I became a lecturer in the Department of Neurosciences in 2001 and was promoted to Senior Lecturer in 2007, before moving to the Department of Infection and Immunity in 2009. I became Reader in Immunology in 2013.
Complement fragment receptors
The complement cascade is a series of blood proteins forming a part of the immune system that responds to infection. Complement protein fragments (C4a, C3a) produced by activation of the cascade actually cause inflammation which is normally a good thing but, when excessively produced, they exacerbate inflammatory diseases and there are no drugs currently available to prevent this. We are investigating the molecular interactions that underlie complement fragment receptor (C5aR, C3aR, C5L2) functions with the aim of developing new drugs for anti-inflammatory therapy.
NMR structure of C5a.
This receptor activation domain is the turn-helix at base of the molecule
Tetraspanins have been implicated in many of the fundamental processes involved in the development and functioning of multicellular organisms, from sponges to man. These include cell fustion, migration, secretion, adhesion and signalling. Recently, several tetraspanins have been shown to have roles in microbial infections, including hepatitis C, HIV-1 and Chlamydia. Cell ingress and egress mechanisms involving tetraspanins are exploited by these intracellular pathogens. These mechanisms can be blocked by tetraspanin-specific reagents, suggesting that tetraspnins may be valuable drug targets. However, the molecular details of tetraspanin functions have yet to be fully elucidated. We are using mammalian and zebrafish models to further our understanding of this fascinating protein family.

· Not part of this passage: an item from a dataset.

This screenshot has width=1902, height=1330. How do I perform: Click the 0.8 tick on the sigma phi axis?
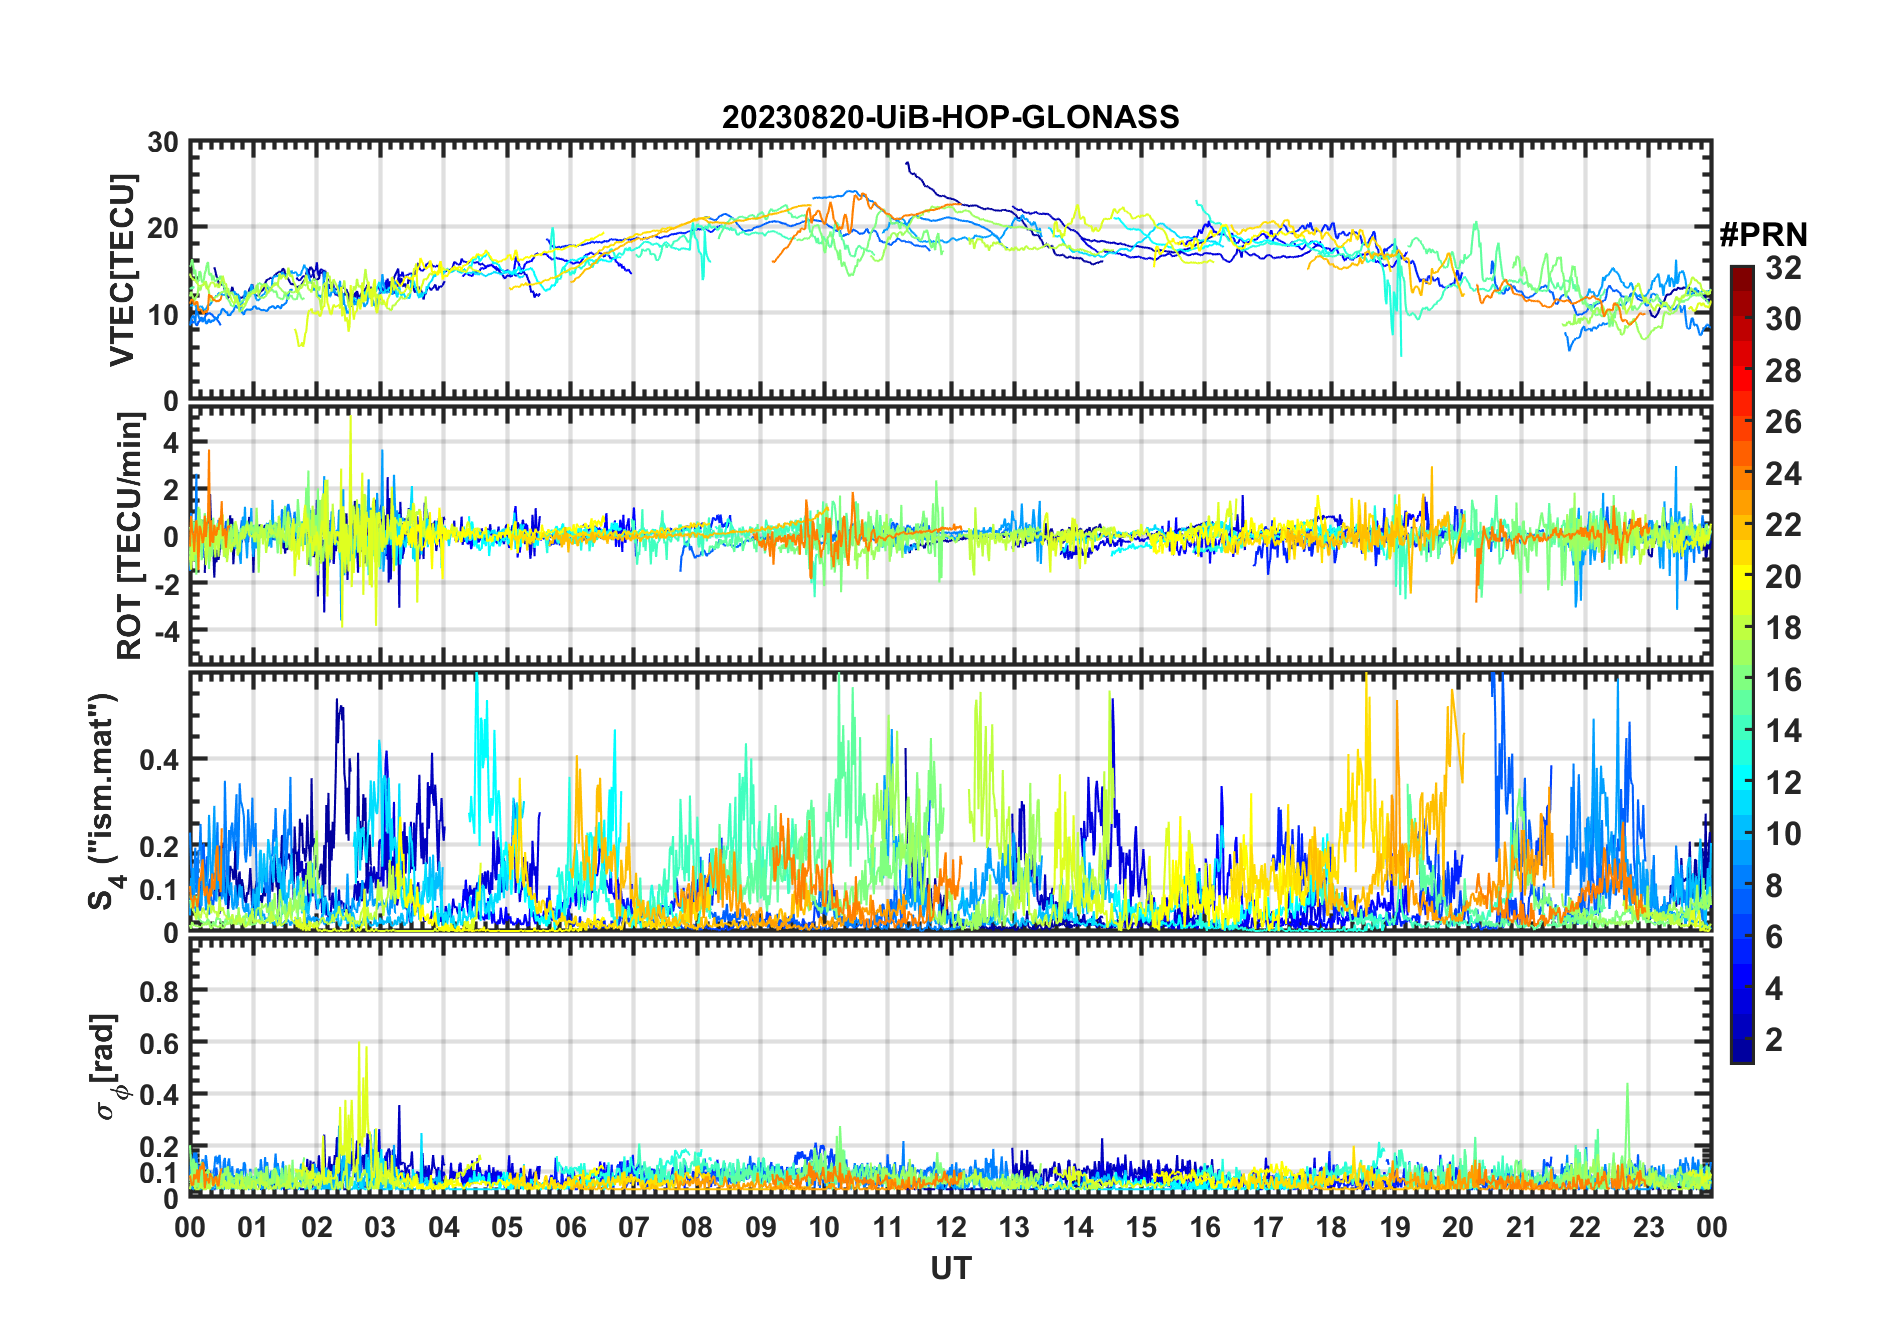(x=158, y=991)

Dimer of CD81 EC2 domains. This domain contains the HCV binding site
- MSc Molecular Medicine MED6006 (Allergy and Imunotherapy)

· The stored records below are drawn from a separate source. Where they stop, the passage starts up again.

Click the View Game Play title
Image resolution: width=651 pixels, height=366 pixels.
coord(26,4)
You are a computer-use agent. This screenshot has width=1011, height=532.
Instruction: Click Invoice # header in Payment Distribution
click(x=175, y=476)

- Preclinical Medicine Laboratory-based SSC; student mentor
- BMS309 Neurobiological Basis of Brain Disease (the neuroimmunology of disease)
- MBB311 Molecular Immunology (innate immunity)
- MBB360 Third Year Undergraduate projects
- MBB460 Fourth Year Undergraduate Projects
- Member of British Society for Immunology; Biochemical Society, British Inflammation Research Association.
- INSERM scientific evaluation Infection and Immunity panel member
- Co-organiser for FASEB summer research conferences on tetraspanins
- Associate editor for BMC Immunology, Frontiers of Immunology
- Industry Consultancies
- Analysis of the C5a receptor ligand binding site
- Control of C5a function by the second C5a receptor, C5L2
- Development of C3a receptor antagonists
- The role of CD63 in secretory lysosomes
- Tetraspanin function in monocyte giant cell formation
- Tetraspanins and intracellular pathogens
- BBSRC DTG
For key publications see below. For a full list of publications click here.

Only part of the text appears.